* _EXERCISE_:
Every record that follows should be output exactly as it is given.

* _WORKING DATA_:
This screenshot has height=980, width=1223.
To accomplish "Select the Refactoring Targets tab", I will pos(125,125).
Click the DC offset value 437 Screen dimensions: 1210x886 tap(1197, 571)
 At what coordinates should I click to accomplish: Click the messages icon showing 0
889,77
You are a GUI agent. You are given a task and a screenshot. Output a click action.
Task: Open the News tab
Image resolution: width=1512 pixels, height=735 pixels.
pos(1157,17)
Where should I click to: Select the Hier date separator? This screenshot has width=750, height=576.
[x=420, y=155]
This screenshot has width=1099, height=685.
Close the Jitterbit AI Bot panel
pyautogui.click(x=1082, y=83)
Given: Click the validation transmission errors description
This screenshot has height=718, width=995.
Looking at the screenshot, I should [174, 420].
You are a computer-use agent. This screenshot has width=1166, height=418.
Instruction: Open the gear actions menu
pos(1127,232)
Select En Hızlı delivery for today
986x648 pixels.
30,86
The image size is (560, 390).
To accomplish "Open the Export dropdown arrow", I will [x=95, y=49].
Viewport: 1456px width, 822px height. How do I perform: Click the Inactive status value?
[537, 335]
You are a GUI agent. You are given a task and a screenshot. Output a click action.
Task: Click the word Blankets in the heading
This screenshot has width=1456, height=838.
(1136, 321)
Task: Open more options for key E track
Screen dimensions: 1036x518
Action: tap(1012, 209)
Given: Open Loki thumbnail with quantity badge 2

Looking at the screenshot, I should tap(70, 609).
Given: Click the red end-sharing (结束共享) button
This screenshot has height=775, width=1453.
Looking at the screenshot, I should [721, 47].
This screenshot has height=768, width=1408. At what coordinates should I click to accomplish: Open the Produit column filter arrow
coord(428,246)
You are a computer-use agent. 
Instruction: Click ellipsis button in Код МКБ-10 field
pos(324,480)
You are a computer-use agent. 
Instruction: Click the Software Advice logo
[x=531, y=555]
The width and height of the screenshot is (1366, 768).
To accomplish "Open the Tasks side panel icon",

* _RESULT OF THE TASK_:
This screenshot has height=980, width=1223.
To accomplish "Select the Refactoring Targets tab", I will pos(125,125).
Click the DC offset value 437 Screen dimensions: 1210x886 tap(1197, 571)
 At what coordinates should I click to accomplish: Click the messages icon showing 0
889,77
You are a GUI agent. You are given a task and a screenshot. Output a click action.
Task: Open the News tab
Image resolution: width=1512 pixels, height=735 pixels.
pos(1157,17)
Where should I click to: Select the Hier date separator? This screenshot has width=750, height=576.
[x=420, y=155]
This screenshot has width=1099, height=685.
Close the Jitterbit AI Bot panel
pyautogui.click(x=1082, y=83)
Given: Click the validation transmission errors description
This screenshot has height=718, width=995.
Looking at the screenshot, I should [174, 420].
You are a computer-use agent. This screenshot has width=1166, height=418.
Instruction: Open the gear actions menu
pos(1127,232)
Select En Hızlı delivery for today
986x648 pixels.
30,86
The image size is (560, 390).
To accomplish "Open the Export dropdown arrow", I will [x=95, y=49].
Viewport: 1456px width, 822px height. How do I perform: Click the Inactive status value?
[537, 335]
You are a GUI agent. You are given a task and a screenshot. Output a click action.
Task: Click the word Blankets in the heading
This screenshot has width=1456, height=838.
(1136, 321)
Task: Open more options for key E track
Screen dimensions: 1036x518
Action: tap(1012, 209)
Given: Open Loki thumbnail with quantity badge 2

Looking at the screenshot, I should tap(70, 609).
Given: Click the red end-sharing (结束共享) button
This screenshot has height=775, width=1453.
Looking at the screenshot, I should [721, 47].
This screenshot has height=768, width=1408. At what coordinates should I click to accomplish: Open the Produit column filter arrow
coord(428,246)
You are a computer-use agent. 
Instruction: Click ellipsis button in Код МКБ-10 field
pos(324,480)
You are a computer-use agent. 
Instruction: Click the Software Advice logo
[x=531, y=555]
The width and height of the screenshot is (1366, 768).
To accomplish "Open the Tasks side panel icon",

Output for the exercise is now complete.